▶ **Excerpt to read**
Welterweight boxing champion Ray Leonard will announce his career plans at the Baltimore Civic Center tonight in an event that promises all the dignity of a pie fight.
There was concern about slow ticket sales for "An Evening With Sugar Ray," but at the last minute Chicken George stepped in.
Executives of the Baltimore fast-food chain yesterday bought 902 tickets at $2 each to give away with their $2.99 three-piece dinners. That seemed to spark a late sales rally. By midafternoon, 7,000 tickets were gone and organizers expected close to a capacity crowd of 10,000 to turn out for the 7 p.m. program to learn what the champion will do.
Most boxing people figure they already know.
Leonard has confounded his fans for two months with conflicting indications. One day he says he wants to fight, the next day he says he wants to retire. Veteran ringsiders expect him to follow a boxing tradition and do both.
"He's doing a hell of a job of driving everybody up a tree," said Goody Petronelli, trainer of Marvin Hagler, the middleweight champion who stands to lose the most if Leonard quits.
Petronelli figures Leonard will retire as welterweight champion but leave open his options to box again. "He'll say, 'I'll give up my (title) belts,' and then he'll come back and fight one more big one," said Petronelli, who hopes the big one is with Hagler, a fight that could earn Leonard $15 million and Hagler about half that.

▶ **Data under study**
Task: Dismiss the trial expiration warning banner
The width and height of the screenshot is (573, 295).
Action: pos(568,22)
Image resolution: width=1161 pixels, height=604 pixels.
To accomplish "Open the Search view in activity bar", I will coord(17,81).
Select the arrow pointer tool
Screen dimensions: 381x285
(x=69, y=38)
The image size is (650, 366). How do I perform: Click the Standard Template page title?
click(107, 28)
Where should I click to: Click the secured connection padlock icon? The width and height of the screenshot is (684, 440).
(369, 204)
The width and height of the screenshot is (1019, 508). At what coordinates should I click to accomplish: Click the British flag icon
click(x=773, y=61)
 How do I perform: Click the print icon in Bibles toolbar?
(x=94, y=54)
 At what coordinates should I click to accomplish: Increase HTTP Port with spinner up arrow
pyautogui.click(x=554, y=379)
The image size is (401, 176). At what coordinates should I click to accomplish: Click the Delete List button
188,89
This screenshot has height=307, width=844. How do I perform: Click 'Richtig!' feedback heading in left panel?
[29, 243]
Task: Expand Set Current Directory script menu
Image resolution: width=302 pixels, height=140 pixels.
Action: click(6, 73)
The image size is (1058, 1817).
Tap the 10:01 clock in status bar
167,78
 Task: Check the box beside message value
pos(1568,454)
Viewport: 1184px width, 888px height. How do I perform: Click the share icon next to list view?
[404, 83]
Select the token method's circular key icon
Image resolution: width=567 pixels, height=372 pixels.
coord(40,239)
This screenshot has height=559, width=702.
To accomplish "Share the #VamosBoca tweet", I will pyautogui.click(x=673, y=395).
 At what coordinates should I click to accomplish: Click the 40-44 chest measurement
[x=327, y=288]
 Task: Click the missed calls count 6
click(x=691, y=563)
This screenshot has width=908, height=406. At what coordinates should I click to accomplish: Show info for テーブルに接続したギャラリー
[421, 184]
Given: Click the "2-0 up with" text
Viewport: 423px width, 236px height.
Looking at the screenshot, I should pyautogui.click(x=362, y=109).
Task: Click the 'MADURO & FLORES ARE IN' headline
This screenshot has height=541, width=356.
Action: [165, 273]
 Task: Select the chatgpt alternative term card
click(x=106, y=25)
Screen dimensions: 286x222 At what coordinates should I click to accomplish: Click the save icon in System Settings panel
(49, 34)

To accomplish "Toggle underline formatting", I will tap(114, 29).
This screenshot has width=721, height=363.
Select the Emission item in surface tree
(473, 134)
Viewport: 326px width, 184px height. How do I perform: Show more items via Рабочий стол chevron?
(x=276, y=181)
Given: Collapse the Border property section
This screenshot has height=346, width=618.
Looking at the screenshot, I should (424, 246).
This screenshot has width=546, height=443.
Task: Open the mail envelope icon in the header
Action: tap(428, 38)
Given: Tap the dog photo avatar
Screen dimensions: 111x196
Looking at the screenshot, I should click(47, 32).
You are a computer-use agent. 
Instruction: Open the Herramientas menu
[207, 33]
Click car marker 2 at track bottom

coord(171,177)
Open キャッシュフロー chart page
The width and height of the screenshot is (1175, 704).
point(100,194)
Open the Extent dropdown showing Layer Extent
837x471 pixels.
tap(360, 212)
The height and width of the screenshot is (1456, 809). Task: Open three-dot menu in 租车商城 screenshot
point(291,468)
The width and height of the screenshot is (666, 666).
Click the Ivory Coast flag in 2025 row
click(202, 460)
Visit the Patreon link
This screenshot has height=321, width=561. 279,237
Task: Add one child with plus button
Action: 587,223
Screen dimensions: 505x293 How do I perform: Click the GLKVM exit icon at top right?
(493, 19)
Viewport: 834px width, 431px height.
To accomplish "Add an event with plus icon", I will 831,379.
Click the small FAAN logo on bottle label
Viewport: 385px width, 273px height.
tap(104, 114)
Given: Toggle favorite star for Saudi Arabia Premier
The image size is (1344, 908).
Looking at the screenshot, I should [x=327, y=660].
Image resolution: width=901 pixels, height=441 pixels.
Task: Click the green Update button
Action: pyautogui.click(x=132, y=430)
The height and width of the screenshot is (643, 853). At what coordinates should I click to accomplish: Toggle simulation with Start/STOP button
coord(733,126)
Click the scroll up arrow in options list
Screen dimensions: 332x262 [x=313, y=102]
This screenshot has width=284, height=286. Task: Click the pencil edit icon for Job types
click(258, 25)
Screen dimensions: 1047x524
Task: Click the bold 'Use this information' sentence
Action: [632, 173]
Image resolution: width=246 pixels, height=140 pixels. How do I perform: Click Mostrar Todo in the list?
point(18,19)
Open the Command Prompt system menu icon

▶ **Action item**
Update the part of the Ray Leonard article starting at "Welterweight boxing champion" and ending at "a pie fight." by changing "pie fight" to "food fight", then write out that part in full.

▶ **Written reply**
Welterweight boxing champion Ray Leonard will announce his career plans at the Baltimore Civic Center tonight in an event that promises all the dignity of a food fight.